車体形状が円筒状の構造になっているため、車内も屋根がカーブした独特の雰囲気に包まれています。

その影響からくる上方の圧迫感を軽減するためか、座席は他の形式より背もたれが少し低いものが使用されています。
しかしクッションの座り心地も、背もたれの成形も300系よりしっかりとした設計になっているようで座り心地は悪く感じられませんでした。
確かに窓側席だとカーブした側壁による狭さは感じられましたが、横揺れや騒音は300系とは比較にならないほど改善されています

シートピッチは1020㎜と、100系~N700Aに至るまで全車種で踏襲されてきた1040㎜ピッチより狭くなっています。

それは500系の「戦闘機フェイス」が原因となり、先頭車の定員が著しく減少してしまったことから、シートピッチの縮小とトイレ・洗面所を減らすことで300系と同じ定員を確保しています。

何故そこまでして300系の定員を確保したか。といいますと、JR東海がダイヤ乱れなどの事態が発生した場合に迅速な対応をするため、300系と同じ定員を確保しない場合は「のぞみ」として東海道新幹線区間に乗り入れることを認めず、無理な設計をしてまで座席定員を300系同等にした経緯があります。

しかし、300系と比較すると先頭車の定員は非常に少なく、各中間車は5~10名程度多いという、車両ごとの定員にバラつきが出る結果となり、結局のところ解決にはならなかったようです。

また先頭構造上、先頭車の一番前に客用扉を設置できず、特に「のぞみ」の1号車が自由席となって以降は他車種にある場所にドアがないことから混乱を招いたのも事実です。

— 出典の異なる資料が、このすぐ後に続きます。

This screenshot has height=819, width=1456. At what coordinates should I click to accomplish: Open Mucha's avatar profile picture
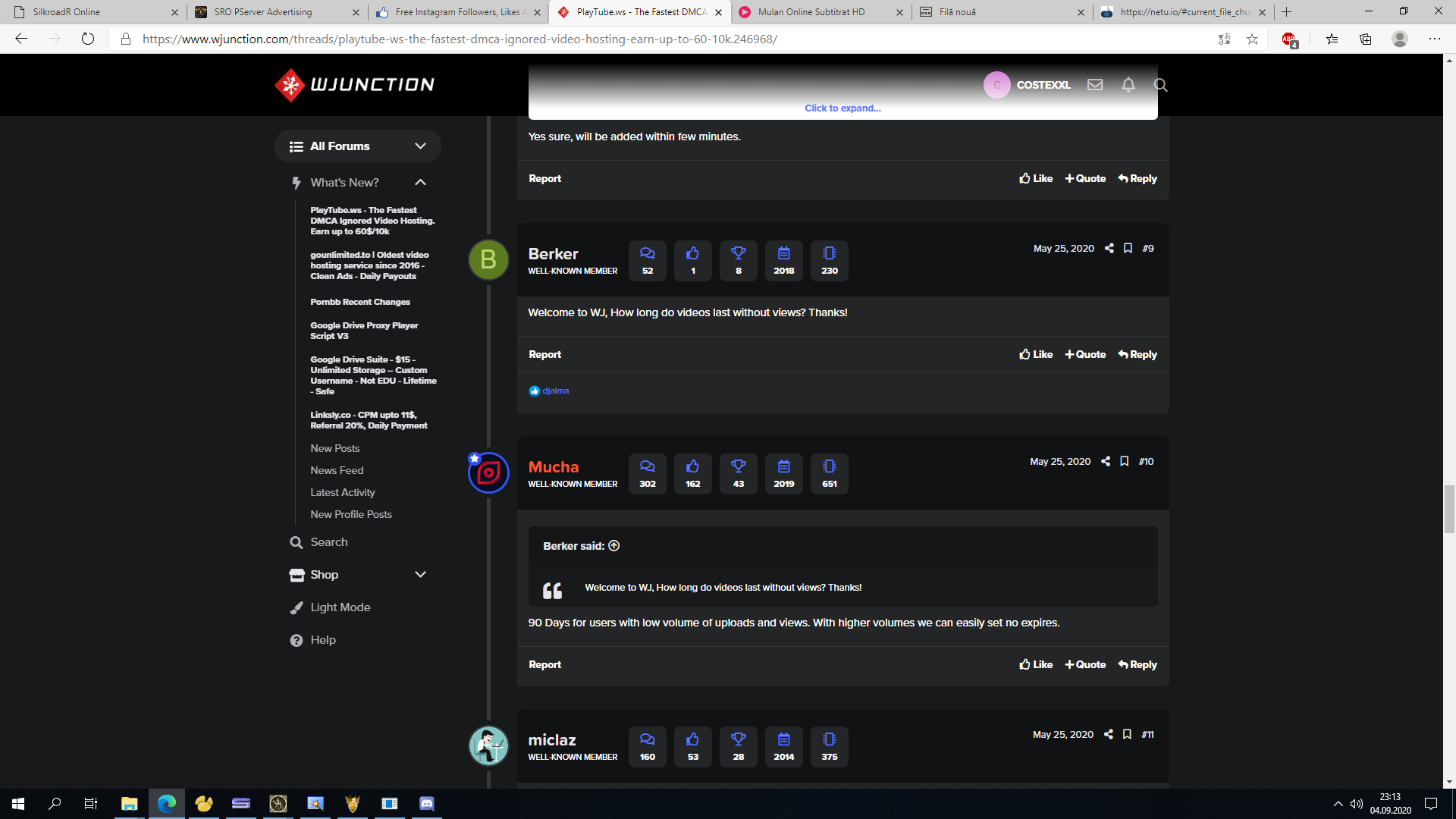(488, 473)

「300㎞走行」「人気の戦闘機フェイス」は居住性や利便性を犠牲にして生まれた結果とも言えるかもしれません。
こちらは3人掛け席。

3人掛けの真ん中は不人気席であるため、座席の幅が少し広めになっています。
 
普通席は紫色ベースのモケットなのですが、青紫系と赤紫系の2種類がありました。

300系や700系以降の車両は全て編成内では1種類のモケットでまとめられてしまったので1編成内に2種類のモケットを縫った同じシートがある車両は500系が最後になりました。 
グリーン車は8/9/10号車の3両に設定されています。
座席は他形式同様の2列×2列配置でどっしりとしたリクライニングシートが並んでおり、基本的には(300系と装備を合わせなければ乗り入れを許さなかったJR東海の方針で)300系と同じなのですが、ヘッドレスト部には可動式ピローが設置されています。
座り心地はやわらかめ、といっても100系のように腰が沈むほどではなく、300系ほど極端に固くも
ない、適度に柔らかい座面クッションは快適です。(個人的には東海道・山陽のグリーンの中ではN700系に次ぐ快適さといっても過言ではないと思います)
   
オーディオ装置と読書灯のスイッチは中肘掛にあります。

車内の照度は暗め。夕方~夜間やトンネル内では照明と円形の車内が醸し出す、やわらかく包
みこまれるような優雅な雰囲気を味わえます。
シートピッチは1160mmで、足元にはフットレストが設置されています。